As I write this, through my headphones, I'm listening to "On Danse," by Stromae, a Belgian francophone song that will forever remind me of my stay in Europe. I'm going to continue a techno-European-ish playlist of music to celebrate where I am right now: literally right in the middle of year as an exchange student in Belgium.
Today marks the point exactly between the day I started my life in Linkebeek, Vlaams-Brabant, Belgium, and the day that I will leave it to recommence my life in the United States.
Periphrasing what I read in another exchange student's blog earlier this year (she was in the Southern Hemisphere), halfway is a lot of time that has passed, but still a lot of time that remains.
And the imminent question is, "does it feel like I'm halfway through?"
I can't answer that question.
But I'll talk about it anyway.
There's no way I can look back on the time I've been here and say, "it seems just like yesterday that I landed here," or "it's gone so fast!" The month before I left my hometown seems like an entirely different life; taking off from New York seems like ages ago, and my first day in Belgium is a distant, brightly-colored blur.
The next three or so months after that really are a blur as well.

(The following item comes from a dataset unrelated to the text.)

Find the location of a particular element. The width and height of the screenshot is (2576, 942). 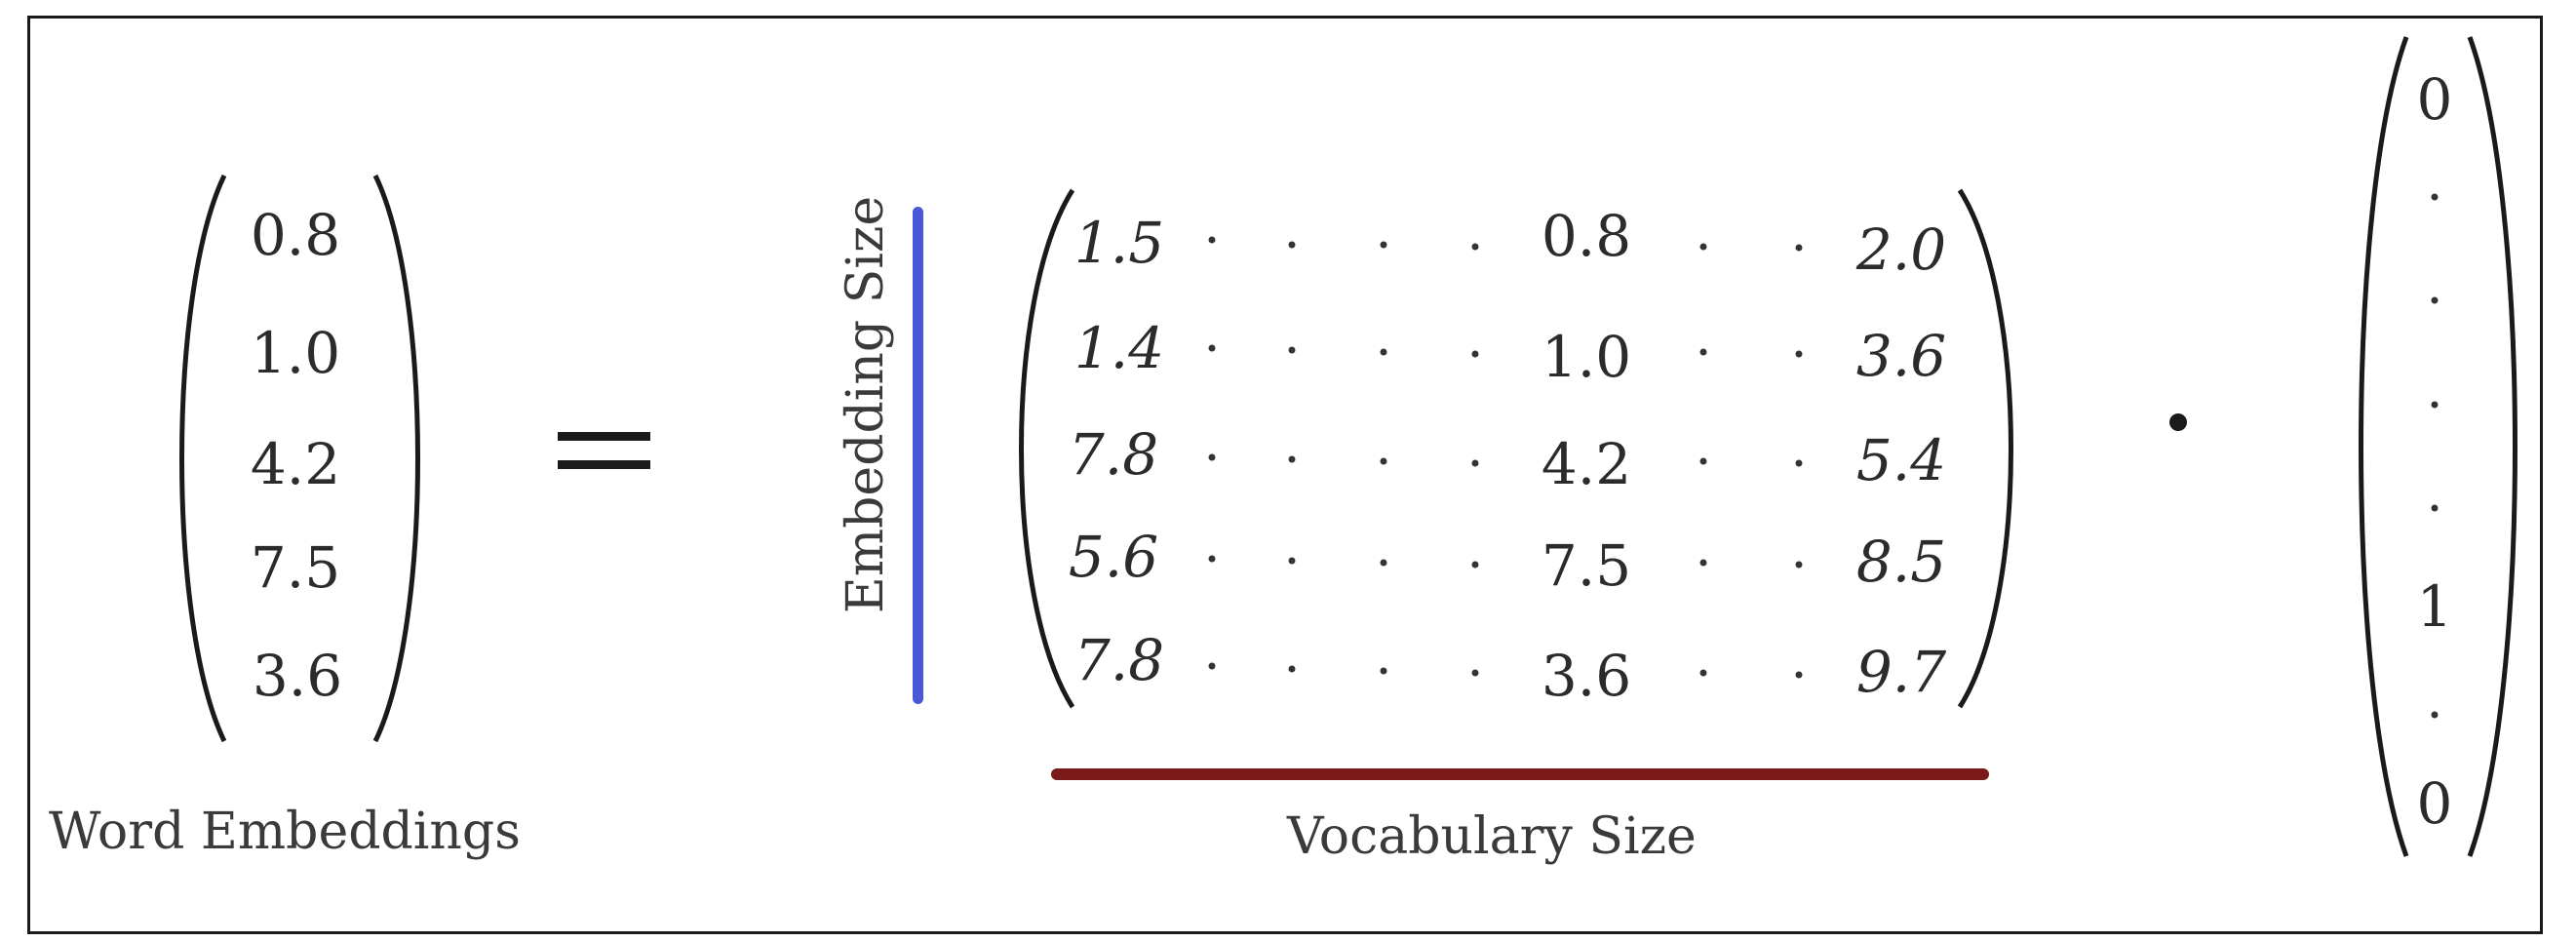

left-vector-close-paren is located at coordinates (396, 458).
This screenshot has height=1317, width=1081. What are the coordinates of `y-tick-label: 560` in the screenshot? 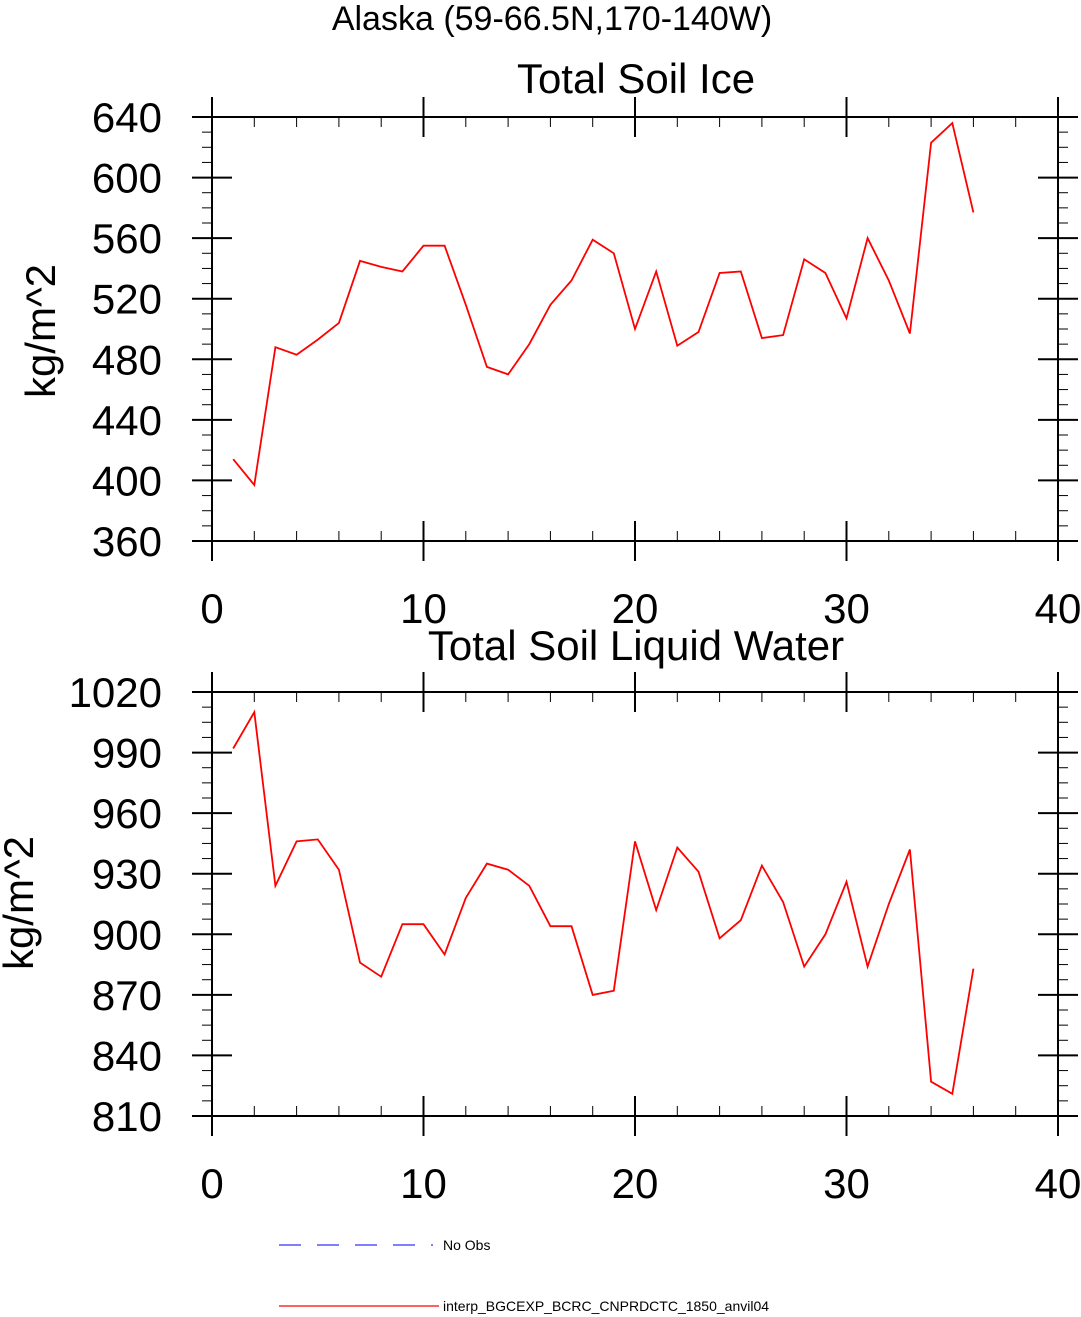 It's located at (127, 238).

It's very strange to look back on-- there are points that stand out, but others that run together. I can't look back and distinguish the difference between a random day of school in mid-September to a random day of school in late November, but I can remember seeing the Grand Place for the first time, or my first day of school.
I can also see the progress of the year--things have certainly changed since August. Of course, my French is a good indicator of that-- as I got here I could introduce myself in French, and talk about the weather and my cats, but that's about it. Today, however, in English class, I spoke more French than English, and after I came home I had a conversation with my host mom about French grammar: comment est-ce qu'on peut utiliser le temps subjonctif. I can walk into a store and have a conversation with the shopkeeper; I can shout directions in French to a group of 25 five- and six-year-old Baladins (Belgian scouts); and I can hold relatively deep conversations (albeit with lots of mistakes) about pretty abstract subjects like psychology or social theory. The constant feeling of not knowing what's going on because I can't understand what people are saying is no longer here, and I feel now more or less in control of my life--I can make my way throughout the day without being completely incapicated with a language barrier. I also am familiar with more and more of Brussels, and more and more of the country around me-- I've visited the other big towns of Belgium and found new amazing places outside of Linkebeek.
I can see that the year has progressed, and that it has changed me-- I am habituated to things today I'd never thought of before I left: I don't worry about eating raw meat; I wear a scarf when I go outside; I greet my friends in the morning by kissing them on the cheek; I eat Nutella on bread for breakfast almost every morning. I compare myself to who I was five months ago and who I am today, and they're not really the same person.
So, in some ways, halfway is a long time. I know that I've changed; I know that I have become able to communicate--not fluently, not perfectly, but at least communicate--in a second language; I know that I've learned a lot. But I know as well that I've been away from my hometown for half the school year already, and that I haven't seen mountains or smelled wet sagebrush or petted my cat or seen my family in person for five and a half months. So, I do feel the time.
But, it does seem fast at some points. As I look back on my time here, there's another part of me that says, "holy crap--am I really halfway through?" In the course of a lifetime, 5.5 months is not a whole lot, and I know I'm never going to have another five and a half months like the ones I've just had. After today, I will have the same amount of time that I've had since August to discover this country, to learn this language, to learn all I can and create as many memories as possible. I think to myself: will that be enough? Will, at the end of my stay here, I feel that I have lived my life here as best as possible? Or will I be wishing I'd tried other things or seen other places?
Looking forward into the year, I have lots of plans. My host family and I will be going on vacations, I'll have school trips and parties and scouts and lots of other things-- I'll be keeping myself busy. But I also know I need to make time to just be here-- to get all I can of the European lifestyle that I may never have again. And that is what I will try to do--that is what I hope I can do.
All I can say is, within the past half of my stay here, I have seen many new and amazing sights, met many new and amazing people, and captured many new and amazing memories. And it's those things--those memories and sights and people-- that will stay with me throughout my life. And by the time July comes around, I hope to have twice as many.